Derek Quizon at the Daily Progress reports that the University of Virginia is looking to spend well over half a billion dollars in the next few years.

Implementing the University of Virginia’s five-year strategic plan could cost more than a half-billion dollars, much of the money going to faculty, according to school estimates.

UVa’s administration has avoided publicly discussing the plan’s cost, calling it a fluid and unpredictable figure. But a 44-page analysis obtained in an open records request put the estimate at $564 million, almost a fourth of that amount covering faculty pay raises and net salaries for more than 400 new professors, mostly to cover an anticipated wave of retirements. Faculty startup packages — or research seed money — would total almost $200 million.

The analysis said about $330 million would go toward faculty. The university expects to replace 295 retiring faculty with 425 new hires. Additional faculty is needed to account for projected enrollment growth, Sullivan wrote in her letter to the board. Enrollment is expected to increase by 1,089 over the five years of the plan, starting next fall and ending in 2019, according to the analysis.

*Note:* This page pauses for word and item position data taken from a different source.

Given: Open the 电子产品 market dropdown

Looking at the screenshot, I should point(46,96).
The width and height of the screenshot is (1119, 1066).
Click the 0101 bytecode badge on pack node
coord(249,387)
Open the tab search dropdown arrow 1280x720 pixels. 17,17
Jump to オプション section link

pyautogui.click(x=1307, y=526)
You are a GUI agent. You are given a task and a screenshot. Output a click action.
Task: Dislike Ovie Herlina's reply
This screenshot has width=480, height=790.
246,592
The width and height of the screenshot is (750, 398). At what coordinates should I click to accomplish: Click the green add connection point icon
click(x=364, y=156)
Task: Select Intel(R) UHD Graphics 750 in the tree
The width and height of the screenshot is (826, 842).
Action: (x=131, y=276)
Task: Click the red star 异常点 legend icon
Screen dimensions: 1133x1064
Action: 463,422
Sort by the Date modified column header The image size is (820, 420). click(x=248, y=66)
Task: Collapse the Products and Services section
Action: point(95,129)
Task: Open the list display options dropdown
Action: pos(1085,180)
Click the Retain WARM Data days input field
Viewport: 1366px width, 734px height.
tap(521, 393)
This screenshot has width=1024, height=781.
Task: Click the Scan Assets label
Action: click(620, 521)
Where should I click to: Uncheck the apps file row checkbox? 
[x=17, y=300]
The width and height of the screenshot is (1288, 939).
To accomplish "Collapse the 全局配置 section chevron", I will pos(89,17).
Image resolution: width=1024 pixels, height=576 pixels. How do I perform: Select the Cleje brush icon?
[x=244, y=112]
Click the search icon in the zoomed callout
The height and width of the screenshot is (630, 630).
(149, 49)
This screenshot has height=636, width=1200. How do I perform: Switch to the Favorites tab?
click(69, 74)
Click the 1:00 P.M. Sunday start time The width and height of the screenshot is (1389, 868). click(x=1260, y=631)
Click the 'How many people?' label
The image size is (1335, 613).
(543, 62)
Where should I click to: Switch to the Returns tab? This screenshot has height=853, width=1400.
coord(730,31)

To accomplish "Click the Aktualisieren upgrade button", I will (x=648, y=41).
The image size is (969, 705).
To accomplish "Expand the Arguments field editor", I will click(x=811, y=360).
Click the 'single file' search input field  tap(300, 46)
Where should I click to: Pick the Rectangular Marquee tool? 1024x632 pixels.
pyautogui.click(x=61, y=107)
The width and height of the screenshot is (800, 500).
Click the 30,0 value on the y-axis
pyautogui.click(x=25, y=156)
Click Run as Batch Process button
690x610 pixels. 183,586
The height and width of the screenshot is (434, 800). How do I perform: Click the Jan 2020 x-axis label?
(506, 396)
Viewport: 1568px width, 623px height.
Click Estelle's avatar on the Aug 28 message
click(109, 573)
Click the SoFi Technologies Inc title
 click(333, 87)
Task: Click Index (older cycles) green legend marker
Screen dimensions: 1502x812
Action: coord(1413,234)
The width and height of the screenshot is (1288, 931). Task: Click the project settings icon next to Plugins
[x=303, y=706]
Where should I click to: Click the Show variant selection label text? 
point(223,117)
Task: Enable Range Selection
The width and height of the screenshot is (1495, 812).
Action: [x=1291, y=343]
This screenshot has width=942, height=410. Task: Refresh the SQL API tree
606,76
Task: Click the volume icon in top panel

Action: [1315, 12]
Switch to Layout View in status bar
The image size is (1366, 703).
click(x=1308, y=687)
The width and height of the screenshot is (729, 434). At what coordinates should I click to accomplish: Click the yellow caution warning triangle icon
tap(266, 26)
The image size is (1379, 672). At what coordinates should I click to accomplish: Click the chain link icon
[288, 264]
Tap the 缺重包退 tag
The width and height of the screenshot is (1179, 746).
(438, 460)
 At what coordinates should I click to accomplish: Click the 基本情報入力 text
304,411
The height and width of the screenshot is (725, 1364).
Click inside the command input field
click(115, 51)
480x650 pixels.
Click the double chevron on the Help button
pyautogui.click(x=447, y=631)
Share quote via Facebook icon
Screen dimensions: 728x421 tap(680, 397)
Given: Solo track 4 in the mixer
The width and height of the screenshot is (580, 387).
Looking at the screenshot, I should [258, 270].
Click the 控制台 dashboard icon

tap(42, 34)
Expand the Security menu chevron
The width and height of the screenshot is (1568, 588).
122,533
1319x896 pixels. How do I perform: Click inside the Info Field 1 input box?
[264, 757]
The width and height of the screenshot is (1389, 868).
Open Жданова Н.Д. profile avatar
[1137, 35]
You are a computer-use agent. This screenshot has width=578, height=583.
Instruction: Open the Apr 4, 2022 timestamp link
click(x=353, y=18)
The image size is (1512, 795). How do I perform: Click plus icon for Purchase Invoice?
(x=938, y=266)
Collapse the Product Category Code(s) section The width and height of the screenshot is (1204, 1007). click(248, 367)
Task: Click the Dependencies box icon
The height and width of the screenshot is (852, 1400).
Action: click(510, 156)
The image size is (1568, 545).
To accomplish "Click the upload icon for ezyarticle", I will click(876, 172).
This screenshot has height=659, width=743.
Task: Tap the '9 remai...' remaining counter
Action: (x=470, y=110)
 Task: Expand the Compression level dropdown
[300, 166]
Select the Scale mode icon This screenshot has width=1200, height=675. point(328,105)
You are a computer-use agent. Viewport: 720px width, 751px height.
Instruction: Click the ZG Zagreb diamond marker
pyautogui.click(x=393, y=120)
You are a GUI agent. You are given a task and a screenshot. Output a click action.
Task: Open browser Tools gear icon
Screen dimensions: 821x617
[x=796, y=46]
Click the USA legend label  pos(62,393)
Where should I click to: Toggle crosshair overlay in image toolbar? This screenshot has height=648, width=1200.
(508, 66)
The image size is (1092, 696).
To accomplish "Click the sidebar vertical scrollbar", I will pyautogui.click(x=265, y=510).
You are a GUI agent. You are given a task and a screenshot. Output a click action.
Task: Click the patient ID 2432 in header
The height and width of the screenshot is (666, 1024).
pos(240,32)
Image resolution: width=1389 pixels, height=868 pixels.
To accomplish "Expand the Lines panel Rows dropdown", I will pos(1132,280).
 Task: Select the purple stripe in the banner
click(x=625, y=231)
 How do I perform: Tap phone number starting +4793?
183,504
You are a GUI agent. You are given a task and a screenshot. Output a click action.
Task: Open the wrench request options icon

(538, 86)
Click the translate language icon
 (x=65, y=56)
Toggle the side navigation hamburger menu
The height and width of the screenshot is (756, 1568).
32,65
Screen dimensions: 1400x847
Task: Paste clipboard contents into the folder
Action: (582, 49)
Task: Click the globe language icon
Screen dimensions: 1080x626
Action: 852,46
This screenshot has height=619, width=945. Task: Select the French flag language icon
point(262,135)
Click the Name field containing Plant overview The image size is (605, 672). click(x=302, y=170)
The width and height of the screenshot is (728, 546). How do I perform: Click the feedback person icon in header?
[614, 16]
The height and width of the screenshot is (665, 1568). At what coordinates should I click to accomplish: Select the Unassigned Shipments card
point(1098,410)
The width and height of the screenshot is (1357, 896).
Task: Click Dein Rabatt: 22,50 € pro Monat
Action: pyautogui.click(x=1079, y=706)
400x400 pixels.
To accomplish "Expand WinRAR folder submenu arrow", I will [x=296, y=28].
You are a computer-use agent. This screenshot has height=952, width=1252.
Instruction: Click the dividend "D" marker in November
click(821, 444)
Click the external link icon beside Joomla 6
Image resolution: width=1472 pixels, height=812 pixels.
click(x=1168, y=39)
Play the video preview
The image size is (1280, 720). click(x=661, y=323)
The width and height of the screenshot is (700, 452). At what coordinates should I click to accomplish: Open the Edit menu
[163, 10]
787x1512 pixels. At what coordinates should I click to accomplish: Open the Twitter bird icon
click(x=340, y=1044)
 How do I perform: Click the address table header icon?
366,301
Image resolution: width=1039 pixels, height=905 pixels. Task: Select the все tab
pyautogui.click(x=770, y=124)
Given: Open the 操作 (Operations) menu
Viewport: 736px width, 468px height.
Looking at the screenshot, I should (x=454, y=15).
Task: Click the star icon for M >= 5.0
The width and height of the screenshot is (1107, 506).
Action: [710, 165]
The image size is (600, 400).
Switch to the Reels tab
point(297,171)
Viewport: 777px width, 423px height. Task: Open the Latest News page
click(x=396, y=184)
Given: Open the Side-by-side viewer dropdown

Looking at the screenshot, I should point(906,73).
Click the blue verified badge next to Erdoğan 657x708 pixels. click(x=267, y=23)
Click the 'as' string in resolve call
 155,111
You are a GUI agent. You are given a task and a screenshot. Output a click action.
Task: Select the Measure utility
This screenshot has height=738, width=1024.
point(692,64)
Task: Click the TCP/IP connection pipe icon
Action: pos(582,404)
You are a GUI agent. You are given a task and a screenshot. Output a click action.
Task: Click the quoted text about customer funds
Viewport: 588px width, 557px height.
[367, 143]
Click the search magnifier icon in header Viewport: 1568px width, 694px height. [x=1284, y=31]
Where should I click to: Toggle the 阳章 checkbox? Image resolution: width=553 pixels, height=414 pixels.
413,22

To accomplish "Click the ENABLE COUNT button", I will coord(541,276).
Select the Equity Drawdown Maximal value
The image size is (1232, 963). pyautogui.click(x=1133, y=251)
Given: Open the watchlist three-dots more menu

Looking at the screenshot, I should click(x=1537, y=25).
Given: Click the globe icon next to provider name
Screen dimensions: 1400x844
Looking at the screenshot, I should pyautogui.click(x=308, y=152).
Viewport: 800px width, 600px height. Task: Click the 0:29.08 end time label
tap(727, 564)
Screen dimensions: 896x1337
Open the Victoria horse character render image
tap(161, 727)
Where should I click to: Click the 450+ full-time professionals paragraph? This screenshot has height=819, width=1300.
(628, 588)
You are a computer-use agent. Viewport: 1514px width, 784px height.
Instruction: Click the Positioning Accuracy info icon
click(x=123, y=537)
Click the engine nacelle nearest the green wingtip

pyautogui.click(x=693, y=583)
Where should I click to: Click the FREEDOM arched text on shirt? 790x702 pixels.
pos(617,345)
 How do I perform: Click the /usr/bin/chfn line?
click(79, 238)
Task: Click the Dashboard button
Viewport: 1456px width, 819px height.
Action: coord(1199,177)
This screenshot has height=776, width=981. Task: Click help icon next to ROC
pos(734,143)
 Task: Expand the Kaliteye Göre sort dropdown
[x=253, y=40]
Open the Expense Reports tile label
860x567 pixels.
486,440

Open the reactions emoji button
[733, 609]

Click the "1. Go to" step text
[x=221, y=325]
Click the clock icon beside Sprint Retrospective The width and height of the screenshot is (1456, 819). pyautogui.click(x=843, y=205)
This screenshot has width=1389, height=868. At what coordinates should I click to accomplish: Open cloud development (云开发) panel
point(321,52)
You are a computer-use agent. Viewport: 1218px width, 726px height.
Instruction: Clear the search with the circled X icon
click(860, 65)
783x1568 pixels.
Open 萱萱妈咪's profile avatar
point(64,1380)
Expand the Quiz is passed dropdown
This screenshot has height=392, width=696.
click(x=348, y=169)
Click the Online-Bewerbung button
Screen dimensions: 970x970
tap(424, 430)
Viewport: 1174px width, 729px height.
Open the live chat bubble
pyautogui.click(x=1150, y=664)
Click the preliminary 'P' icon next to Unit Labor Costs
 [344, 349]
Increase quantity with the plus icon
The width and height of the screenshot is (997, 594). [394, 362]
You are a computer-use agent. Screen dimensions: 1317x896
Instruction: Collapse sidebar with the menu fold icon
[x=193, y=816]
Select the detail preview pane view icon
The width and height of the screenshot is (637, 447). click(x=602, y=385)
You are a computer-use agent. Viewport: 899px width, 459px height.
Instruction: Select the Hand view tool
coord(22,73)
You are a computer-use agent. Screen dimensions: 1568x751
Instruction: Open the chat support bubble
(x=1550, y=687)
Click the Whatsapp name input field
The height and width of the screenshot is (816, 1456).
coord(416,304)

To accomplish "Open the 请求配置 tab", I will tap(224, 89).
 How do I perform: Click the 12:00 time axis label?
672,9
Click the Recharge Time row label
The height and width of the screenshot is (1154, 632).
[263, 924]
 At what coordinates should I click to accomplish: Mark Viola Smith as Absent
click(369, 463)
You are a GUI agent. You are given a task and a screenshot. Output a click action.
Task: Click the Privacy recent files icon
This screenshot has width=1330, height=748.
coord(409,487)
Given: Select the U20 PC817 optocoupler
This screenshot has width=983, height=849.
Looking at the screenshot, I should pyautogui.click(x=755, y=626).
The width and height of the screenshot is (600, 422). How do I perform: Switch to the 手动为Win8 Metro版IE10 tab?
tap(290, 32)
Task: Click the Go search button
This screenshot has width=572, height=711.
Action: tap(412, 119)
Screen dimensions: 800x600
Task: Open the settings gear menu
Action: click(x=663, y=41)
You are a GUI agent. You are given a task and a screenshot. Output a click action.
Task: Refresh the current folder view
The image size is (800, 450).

Pouring that much money into the Charlottesville area is likely to have a positive effect, but I’m curious as to what the impact will be on tuition and housing. What plans are being made (if any) to accommodate the new students? Presumably the slew of new apartments on West Main Street will house some of these students. Any plans for new parking garages?

I’m curious too why it took a FOIA to extract these numbers from the University.